Exercise description
Copy exactly the lines of the records below, and only those lines, beginning with the line that contains "This screenshot has width=922, height=371." and ending with the line that contains "Viewport: 700px width, 377px height.".

Provided data
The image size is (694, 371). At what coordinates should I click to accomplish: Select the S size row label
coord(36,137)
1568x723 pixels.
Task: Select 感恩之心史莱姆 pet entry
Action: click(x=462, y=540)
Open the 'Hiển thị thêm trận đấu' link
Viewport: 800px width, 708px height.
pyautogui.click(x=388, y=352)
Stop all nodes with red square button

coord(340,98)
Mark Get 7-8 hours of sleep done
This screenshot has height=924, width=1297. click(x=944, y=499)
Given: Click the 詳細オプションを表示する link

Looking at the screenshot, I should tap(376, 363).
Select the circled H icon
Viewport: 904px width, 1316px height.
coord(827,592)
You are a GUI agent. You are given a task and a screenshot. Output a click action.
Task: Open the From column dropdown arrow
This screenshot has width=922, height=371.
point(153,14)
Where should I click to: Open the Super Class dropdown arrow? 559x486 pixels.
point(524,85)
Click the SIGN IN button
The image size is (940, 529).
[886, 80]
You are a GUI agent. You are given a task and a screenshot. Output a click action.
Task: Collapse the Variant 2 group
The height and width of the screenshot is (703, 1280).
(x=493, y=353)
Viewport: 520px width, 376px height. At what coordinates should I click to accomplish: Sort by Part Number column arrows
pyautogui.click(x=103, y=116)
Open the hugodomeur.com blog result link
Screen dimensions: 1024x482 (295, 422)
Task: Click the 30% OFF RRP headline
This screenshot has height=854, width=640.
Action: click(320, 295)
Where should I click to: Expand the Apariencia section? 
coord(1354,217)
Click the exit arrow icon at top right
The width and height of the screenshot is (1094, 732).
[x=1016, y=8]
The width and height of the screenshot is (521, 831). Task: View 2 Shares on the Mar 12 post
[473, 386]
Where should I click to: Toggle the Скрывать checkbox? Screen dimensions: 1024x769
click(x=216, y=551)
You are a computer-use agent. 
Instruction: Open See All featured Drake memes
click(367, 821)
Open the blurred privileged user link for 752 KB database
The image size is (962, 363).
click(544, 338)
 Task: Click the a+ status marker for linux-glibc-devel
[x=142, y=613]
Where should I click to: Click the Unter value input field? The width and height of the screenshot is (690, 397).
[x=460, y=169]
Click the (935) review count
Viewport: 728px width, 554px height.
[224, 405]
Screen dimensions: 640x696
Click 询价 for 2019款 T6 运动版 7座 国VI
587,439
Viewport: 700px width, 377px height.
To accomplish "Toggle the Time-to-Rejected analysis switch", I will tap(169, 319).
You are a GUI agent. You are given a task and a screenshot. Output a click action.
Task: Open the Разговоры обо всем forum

Result for this task
This screenshot has width=922, height=371.
point(153,14)
Where should I click to: Open the Super Class dropdown arrow? 559x486 pixels.
point(524,85)
Click the SIGN IN button
The image size is (940, 529).
[886, 80]
You are a GUI agent. You are given a task and a screenshot. Output a click action.
Task: Collapse the Variant 2 group
The height and width of the screenshot is (703, 1280).
(x=493, y=353)
Viewport: 520px width, 376px height. At what coordinates should I click to accomplish: Sort by Part Number column arrows
pyautogui.click(x=103, y=116)
Open the hugodomeur.com blog result link
Screen dimensions: 1024x482 (295, 422)
Task: Click the 30% OFF RRP headline
This screenshot has height=854, width=640.
Action: click(320, 295)
Where should I click to: Expand the Apariencia section? 
coord(1354,217)
Click the exit arrow icon at top right
The width and height of the screenshot is (1094, 732).
[x=1016, y=8]
The width and height of the screenshot is (521, 831). Task: View 2 Shares on the Mar 12 post
[473, 386]
Where should I click to: Toggle the Скрывать checkbox? Screen dimensions: 1024x769
click(x=216, y=551)
You are a computer-use agent. 
Instruction: Open See All featured Drake memes
click(367, 821)
Open the blurred privileged user link for 752 KB database
The image size is (962, 363).
click(544, 338)
 Task: Click the a+ status marker for linux-glibc-devel
[x=142, y=613]
Where should I click to: Click the Unter value input field? The width and height of the screenshot is (690, 397).
[x=460, y=169]
Click the (935) review count
Viewport: 728px width, 554px height.
[224, 405]
Screen dimensions: 640x696
Click 询价 for 2019款 T6 运动版 7座 国VI
587,439
Viewport: 700px width, 377px height.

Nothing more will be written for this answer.